* **Text provided**:
• • •

The sharpest decline in mall rental values are also recorded high in Delhi-NCR by 60%, while Mumbai also dropped by 58% in rentals followed by Ahmedabad (55%), Chennai (54%), Hyderabad (52%), Bangalore (49%), Kolkata (45%), Pune (42%) and Dehradun (40%), it pointed out.
Nearly 82% of the retailers said they are shutting down some of stores in areas where rentals are too high, and with the slowdown in consumption complicating things further, it said.
Nationally, the vacant rates of shopping malls are 55% and will likely rise to 70% by 2015, according to the Assocham analysis. More than 90% of shopping in India is still done at unorganised one-off shops, the survey added.
Sunil Kumar Dhaiya, Co-Chairperson of Assocham Real Estate committee said: "The real estate prices and construction costs are rising but the retail business is not growing enough to absorb this. There are just not enough footfalls."
"Retail rents are down 60-65% from peaks in 2010 and that's especially painful for developers, when servicing loans is expensive at 12-13% interest," Rawat said.
Nearly 76% of the shop owner’s said that increasing rents will not work because at the end of the day it has to be affordable for retailers to do business and the fate of the retail realty segment is intertwined with the retail industry.
The retail sector is forecast to grow rapidly, but mall rentals and valuations are not rising in of most markets, Rawat added.
According to the Assocham estimates, rental values of malls remained stagnant across Delhi-NCR, Ahmedabad, Mumbai, Pune, Chennai and Kolkata in the October-December 2012 quarter. However, certain micro markets in Ludhiana, Indore witnessed a growth over the quarter in the range of 10-15%.
There are about 1,200 shopping malls in India, the growth in the retail sector has driven a mall building boom across the country, with the total number of malls expected to increase to 1,500 by 2015 from 1,200 in 2012," the report added.
The malaise of high vacant malls can be seen in micro markets, such as Ghaziabad, Noida and Gurgaon, where retail has not picked up. Clubbing this with the fact that spending was really low, the demand for malls is likely to remain dull for the coming next 2013, Rawat commented.
The survey further said demand for mall space across most micro markets remained slow because of lack of fresh supply, conservative approaches from retailers and overall slowdown in consumer demand. Slowdown in retail demand in many micro markets has led to rental values either remaining stable or correcting marginally in the range of 10 to 15% over the previous quarter.

• • •

* **Supplied data**:
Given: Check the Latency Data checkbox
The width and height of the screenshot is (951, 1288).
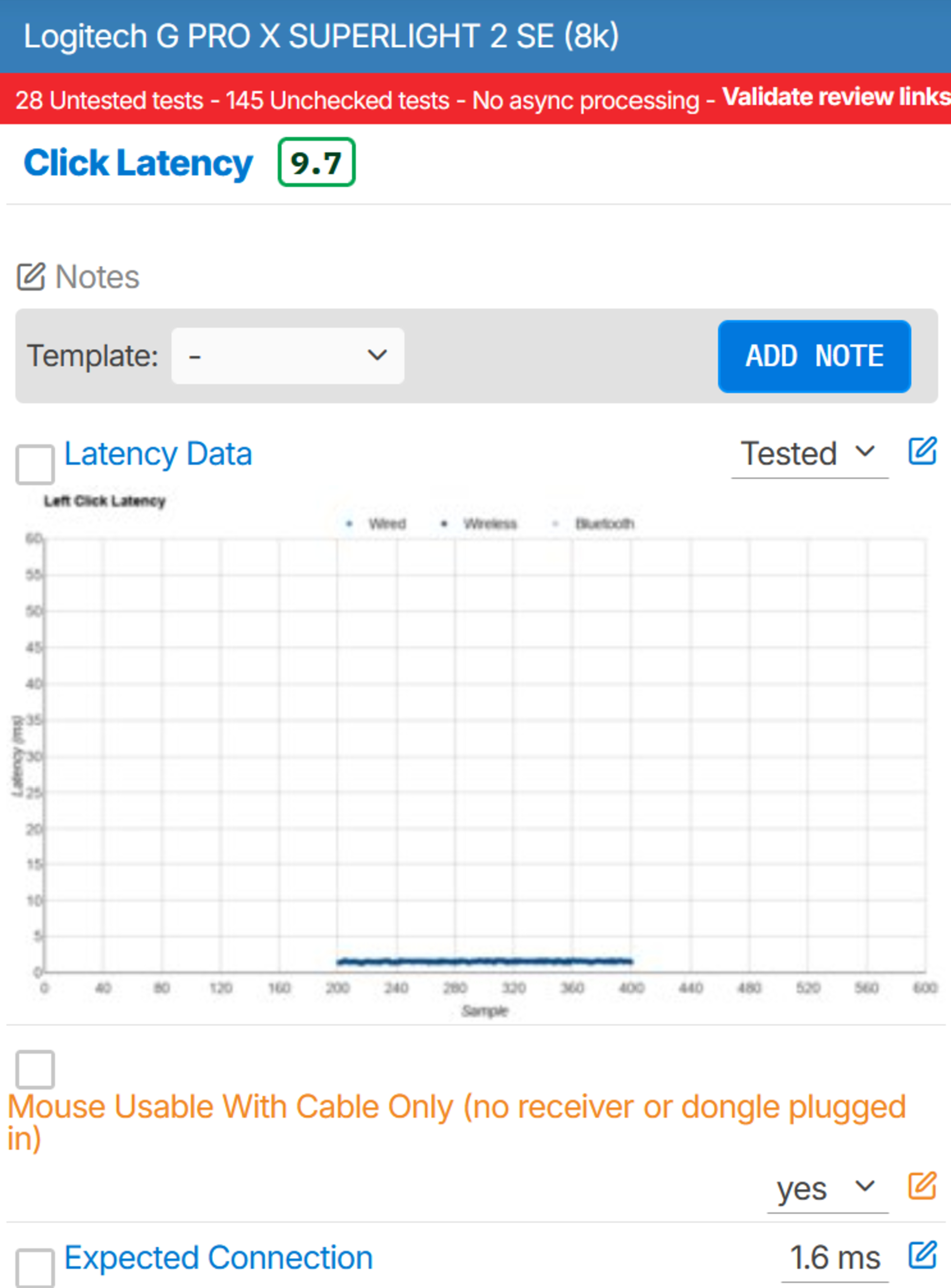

• • •

* **Given task A**: The text on mall rentals above names the cities where mall rental values stayed stagnant in the October-December 2012 quarter. List them all.
* **Given task B**:
Using the text on mall rentals above, answer each question on its own line, marked (i), (ii) and (iii).
(i) What is the national vacancy rate of shopping malls?
(ii) At what interest rate does Rawat say developers service their loans?
(iii) How many malls are expected in India by 2015?

* **Worked answer A**: Delhi-NCR, Ahmedabad, Mumbai, Pune, Chennai and Kolkata.

* **Worked answer B**:
(i) 55%
(ii) 12-13%
(iii) 1,500